We’ve heard it somewhere before: whether it’s been on an awe-inspiring athletic commercial, or from a sports coach back in grade school, if there’s “no pain…no gain”. However, pain is not an indicator of progress, especially if it is a high level of discomfort. In fact, pain is usually an indicator for your body to ease off of strain, and take a step back to evaluate a few things:
1. Am I properly “warmed up”, mobilized and prepared for movement? The benefit of working with a coach, such as those at CrossFit Des Plaines, is it takes the thinking out of how to properly warm up and mobilize. Your coaches plan for movement preparation for athletes, so you don’t have to.
2. Once I’m properly mobilized, am I utilizing proper form for movement to allow my body to move? Though it’s hard to know what our bodies are doing all the time, remember to listen for and repeat your coach’s cues for movement. For example, your coach might state “sit back in your heels, push knees out, chest tall and squeeze your core.” It might seem like a lot to remember, but practice makes better! The more you practice good form, and fix movement flaws, the more your memory will learn how to properly execute it to keep your muscles and joints safe.

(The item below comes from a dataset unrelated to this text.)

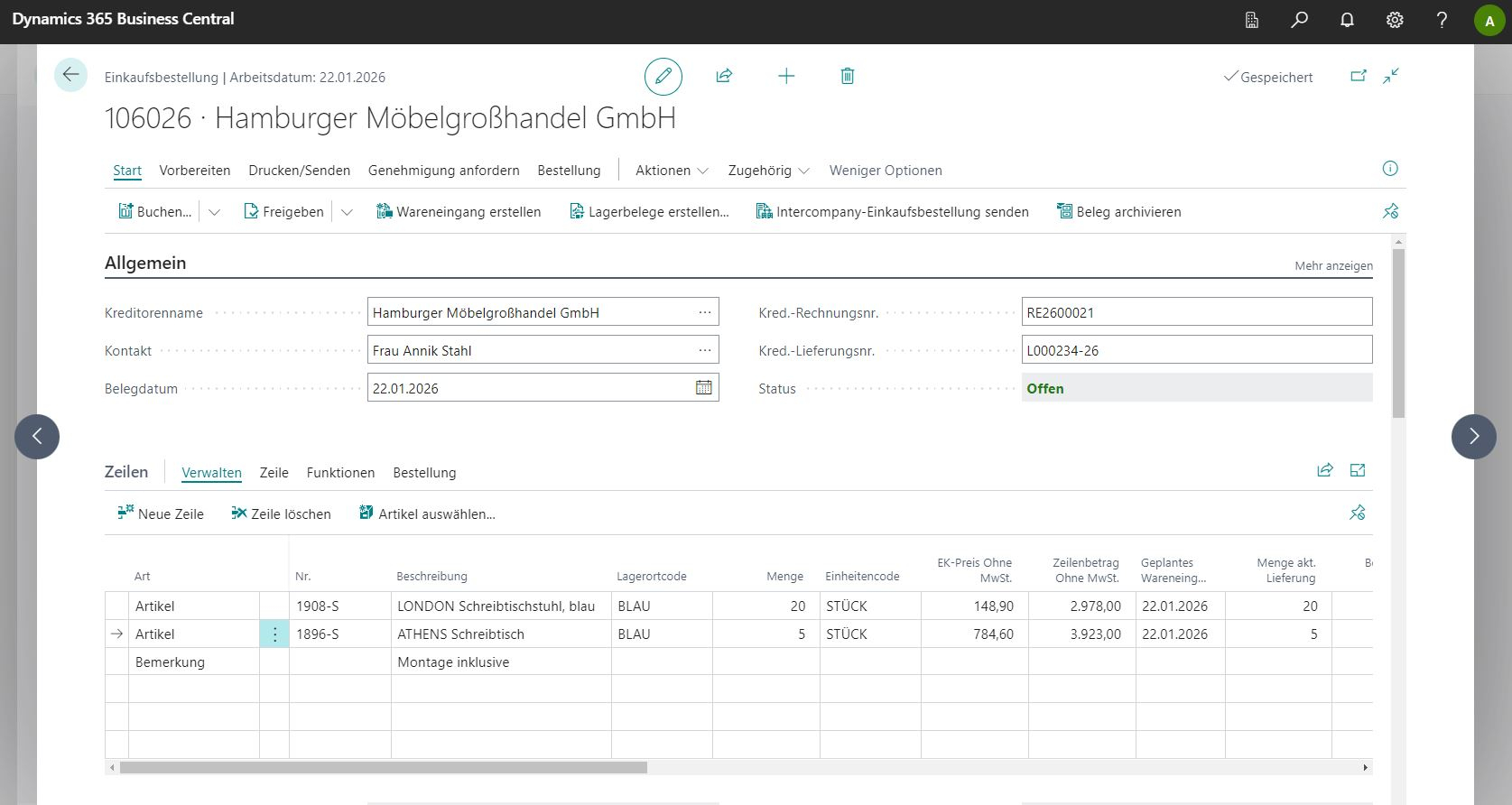Viewport: 1512px width, 805px height.
Task: Click the Wareneingang erstellen button
Action: 459,212
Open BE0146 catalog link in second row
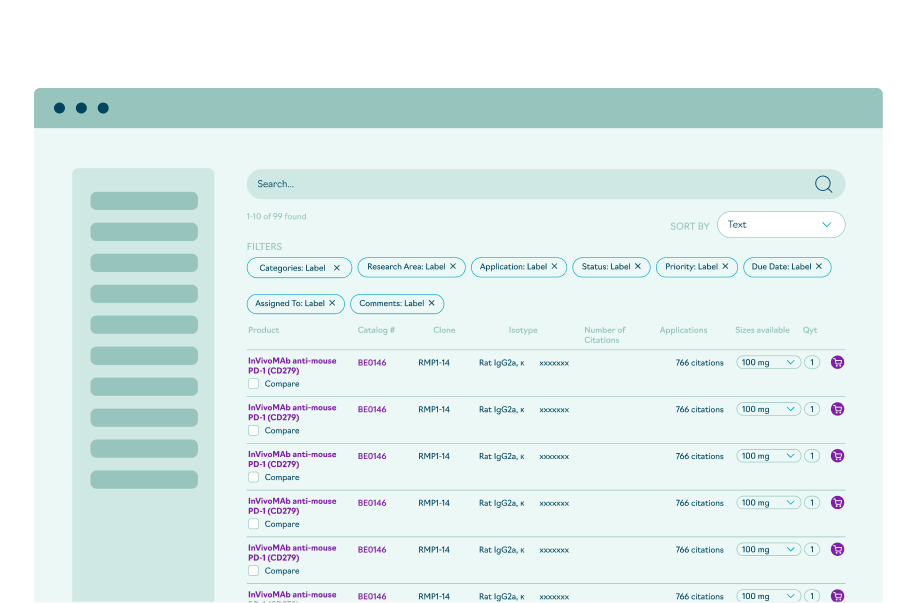Image resolution: width=915 pixels, height=603 pixels. pyautogui.click(x=372, y=410)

3. Once I’m utilizing proper form, am I loading an appropriate weight for my current level of strength and mobility? Everyone starts somewhere. There’s no rush to reach “heavy weights” early into your fitness journey. Similarly, there is no urgent need to achieve skills that may take more time than just a few weeks to accomplish (e.g., toes-to-bar). Increasing our fitness levels takes time and dedication; being patient with achieving close-to-perfect movement with no weights is the first step in being able to achieve all your future “PR”s at higher weights.
4. Am I recovering properly through balanced nutrition, adequate sleep and hydration? Sometimes the slightest injury can happen when we’re not even in the gym. This can also be a result of a lack of recovery, whether in your nutrition, sleep, hydration or stress levels. The less our bodies are able to “recover” from the strains of your workouts and daily life, the more likely it is to give you a “sign” (sometimes a muscle pull, or cramp, for example) that it’s taking on just a little too much at that time.
While preventing injury or pain, it’s also important to inform your coaches if you are experiencing it so that they can work with you to modify movements or workouts. Lastly, keep in mind, pain is a term that is relatively subjective, but should not be mistaken for muscle soreness. Muscle soreness is normal to experience when working out, and does not cause overbearing discomfort or limit range of motion to the same extent that “pain” might. If your soreness or nagging ache does not go away for over 48 hours, it may be a sign to see a medical professional.